ABOUT THIS TASK
Answer these questions using the forum thread below:
1. Besides a name, what must be supplied to identify a person internationally?
2. What happened when summaries were attempted with ChatGPT?
3. Which tools for automatic PII redaction are named as helpful?

I got to the suggestion by imagining: suppose you were about to quit the project and do nothing. And now suppose that instead of that, you were about to take a small amount of relatively inexpensive-to-you actions, and then quit the project and do nothing. What’re the “relatively inexpensive-to-you actions” that would most help?
Publishing the whole list, without precise addresses or allegations, seems plausible to me.
I guess my hope is: maybe someone else (a news story, a set of friends, something) would help some of those on the list to take it seriously and take protective action, maybe after awhile, after others on the list were killed or something. And maybe it’d be more parsable to people if had been hanging out on the internet for a long time, as a pre-declared list of what to worry about, with visibly no one being there to try to collect payouts or something.
To identify a person internationally, a name isn’t enough, you must also supply an address or social media links.
I’ve performed medium level OSINT on most people so I annotate a fair bit of extra info internally.
I do have tentative plans to publish a highly redacted format, such as ’A <seriousness level> plot where someone <did/didn’t pay> to <kill/beat/harm> a <number of persons> of <genders> in <city/state/location + country> who appears to be <relationship-details> and <any other key details> who is can be found via <address only/social media> which <has/hasn’t> been reported to <le agency/media/other>
Honestly it’s depressing reading through the cases to the level I can write this up. I have the payer status, crime type, location, address, report details and social info mostly normalised, but I would have to parse all cases again to create this.
To my initial point, this is harmful to me. (And anyone)
Have you tried using AI for any part of your process? (And do you have access to o1?)
My attempts of creating summaries with ChatGPT violated the content policies last I tried.
There is lots of OSINT work to do, but until I have normalised all the ID data out from the message data, I am not comfortable handing it over to OSINT specialists or their AIs.
Have you tried llama3? (Latest open source model, hence no moderation)
It might be worth posting a few sample tasks online so software developers can tell you whether they’re automatable or not.
I am sure there are some interesting uses of agented AIs in can configure for automated OSINT but this feels quite large a task given I am bottlenecking more in who to hand the data to rather than it being insufficiency rich.
Know any preconfigured agency menageries for something like this?
I mean, I know a bunch of devs who can accurately answer “can state-of-the-art AI do task X, yes or no?” or atleast make progress towards answering it. You could put up a job description with approx salary here on lesswrong or elsewhere, I could forward it to some people.
There are some models on HuggingFace that do automatic PII data redaction, I’ve been working on a project to automate redaction for documents with them. AI4privacy’s models and Microsoft Presidio have been helpful.
This was my thinking as well. On further reflection, and based on OP’s response, I realize there IS a balance that’s unclear. The list contains some false-positives. This is very likely just by the nature of things—some are trolls, some are pure fantasy, some will have moved on, and only a very few are real threats.
So the harm of making a public, anonymous, accusation and warning is definitely nonzero—it escalates tension for a situation that has passed. The harm of failing to do so in the real cases is also nonzero, but I expect many of the putative victims know they have a stalker or deranged enemy who’d wish them dead, and the information is “just” that this particular avenue has been explored.
That balance is difficult. I philosophically lean toward “open is better than secret, and neither is as good as organized curation and controlled disclosure”. Since there’s no clear interest by authorities, I’d publish. And probably I’d do so anonymously as I don’t want the hassle of having potential murderers know about me.
Just dump the names so people have a chance of realising they are at risk then? Seems a lot better than just leaving it.

STUDY MATERIAL
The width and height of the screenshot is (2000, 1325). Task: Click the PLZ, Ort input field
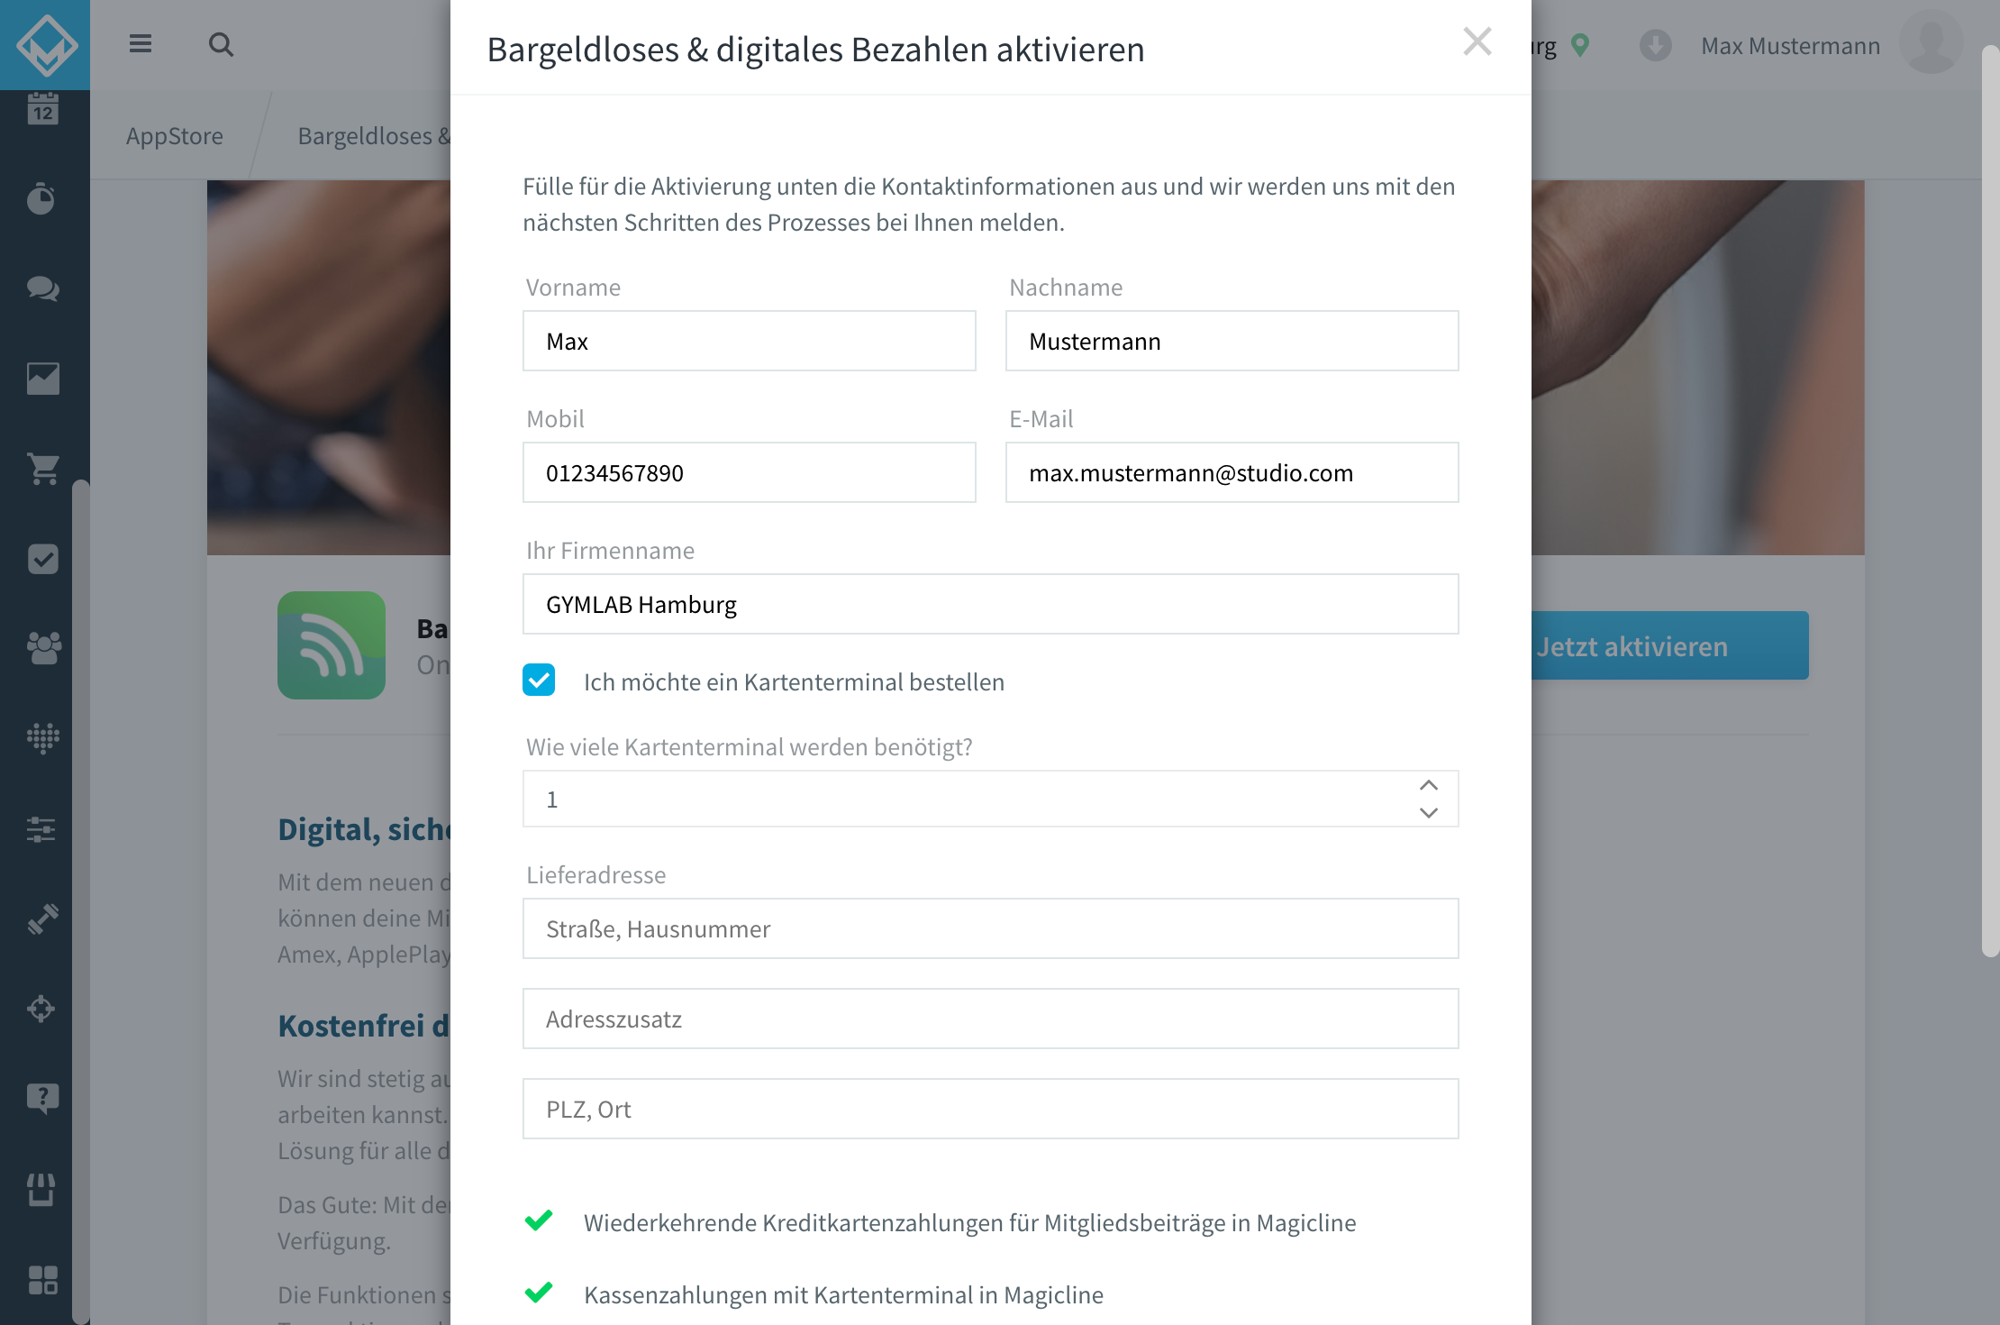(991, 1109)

==

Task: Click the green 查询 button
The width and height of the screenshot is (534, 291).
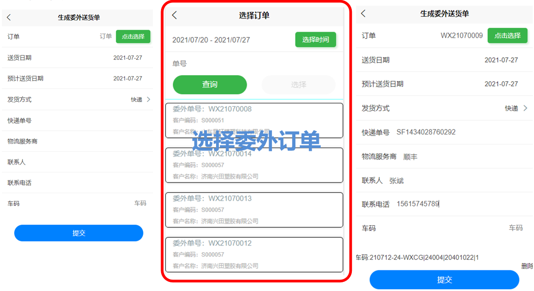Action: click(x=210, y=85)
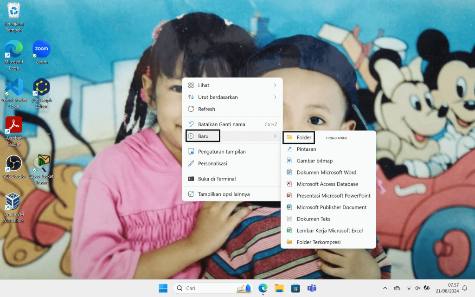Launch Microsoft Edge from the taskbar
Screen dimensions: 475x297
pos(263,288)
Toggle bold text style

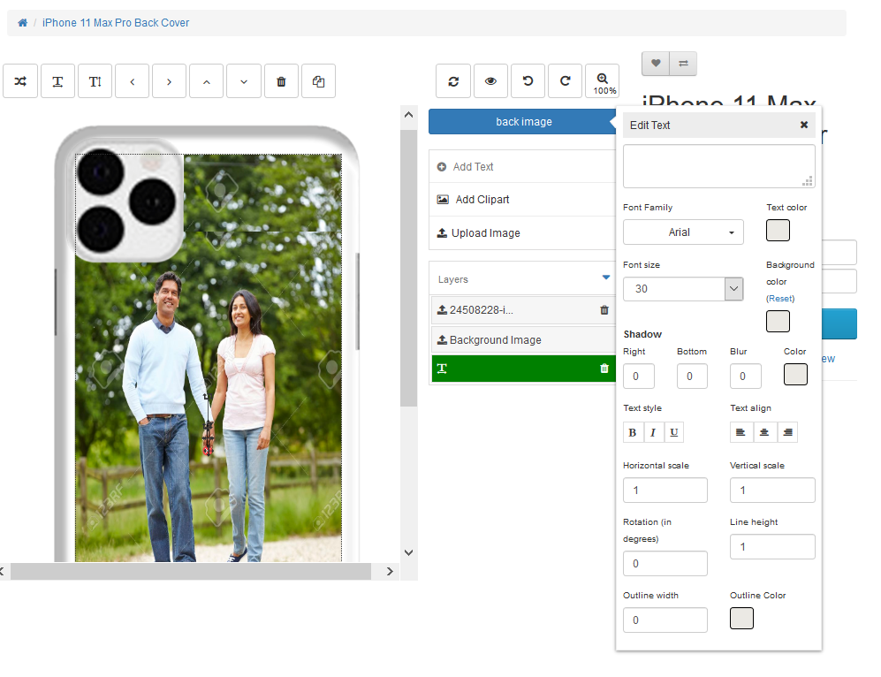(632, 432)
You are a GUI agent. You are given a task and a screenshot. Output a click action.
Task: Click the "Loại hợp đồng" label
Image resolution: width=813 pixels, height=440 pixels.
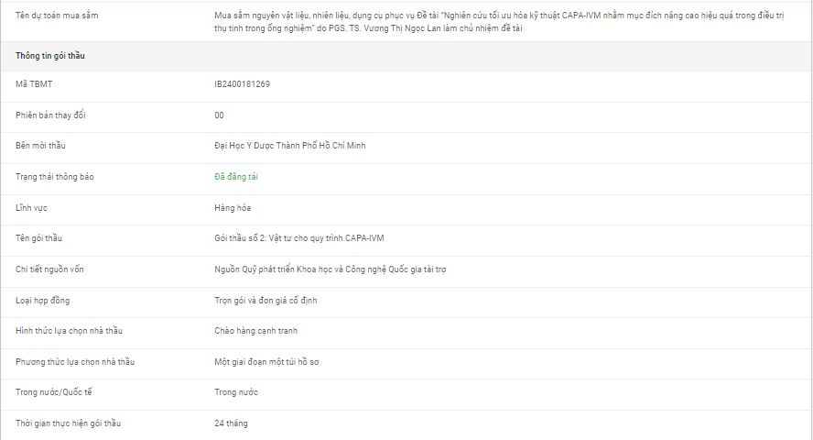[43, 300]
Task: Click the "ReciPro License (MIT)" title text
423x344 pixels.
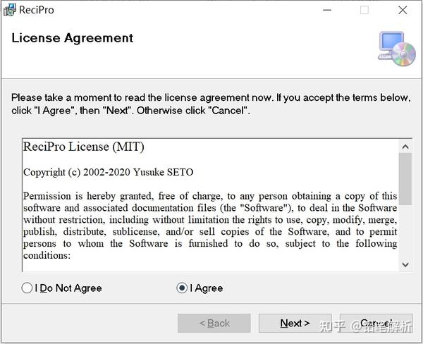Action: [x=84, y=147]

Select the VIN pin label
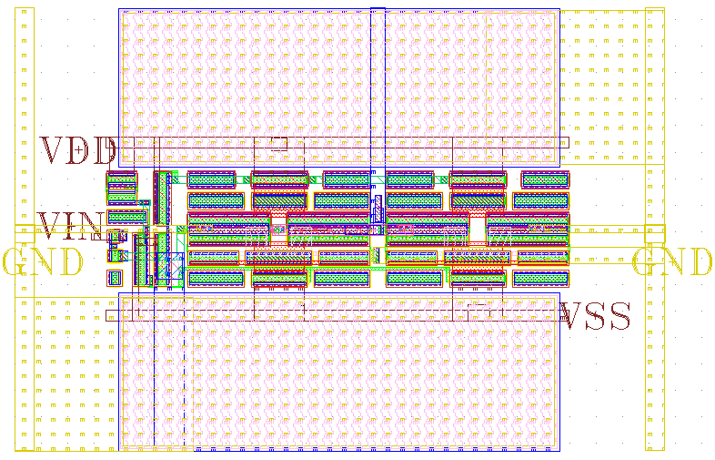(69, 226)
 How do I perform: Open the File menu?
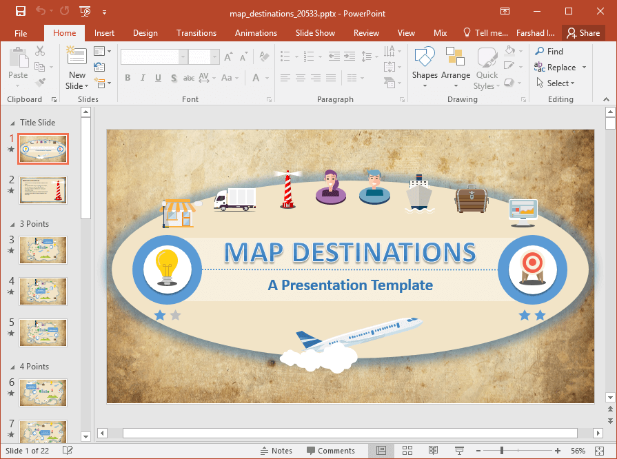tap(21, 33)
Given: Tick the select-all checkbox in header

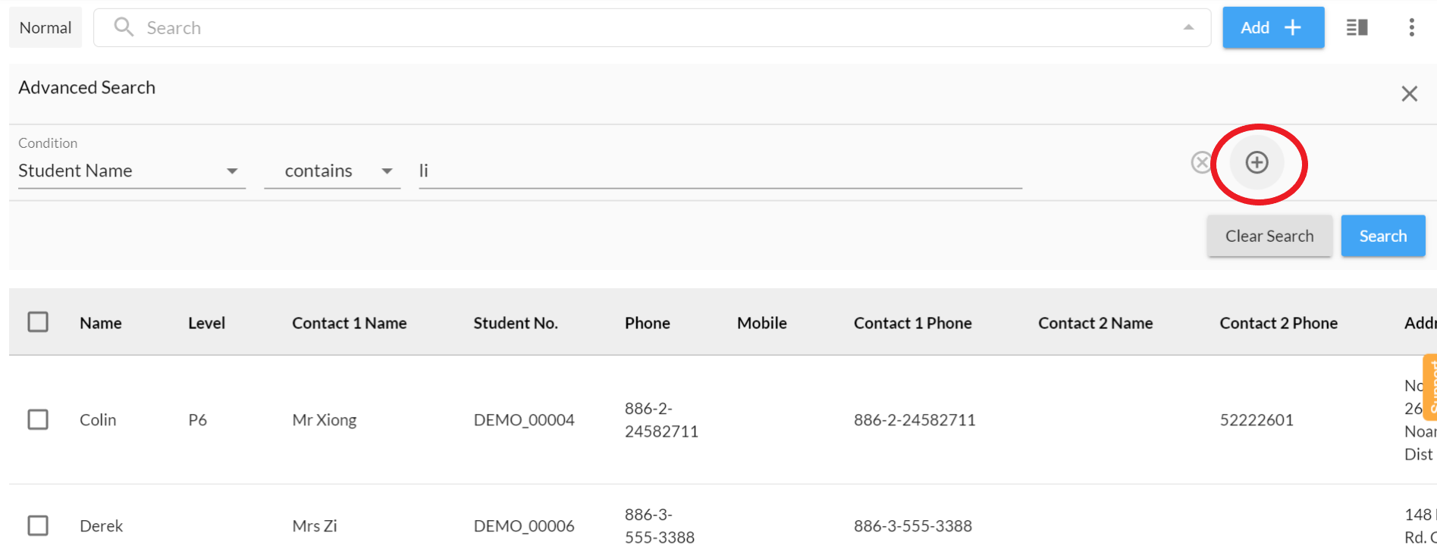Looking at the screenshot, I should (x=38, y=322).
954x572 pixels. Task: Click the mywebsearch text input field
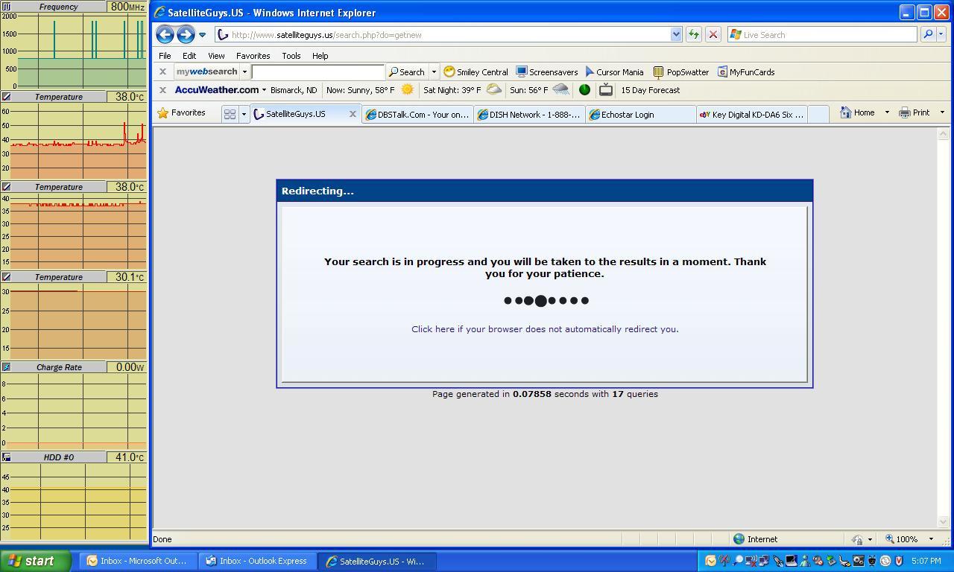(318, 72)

EXERCISE RESPONSE
1. An address or social media links.
2. The summaries violated the content policies.
3. AI4privacy's models and Microsoft Presidio.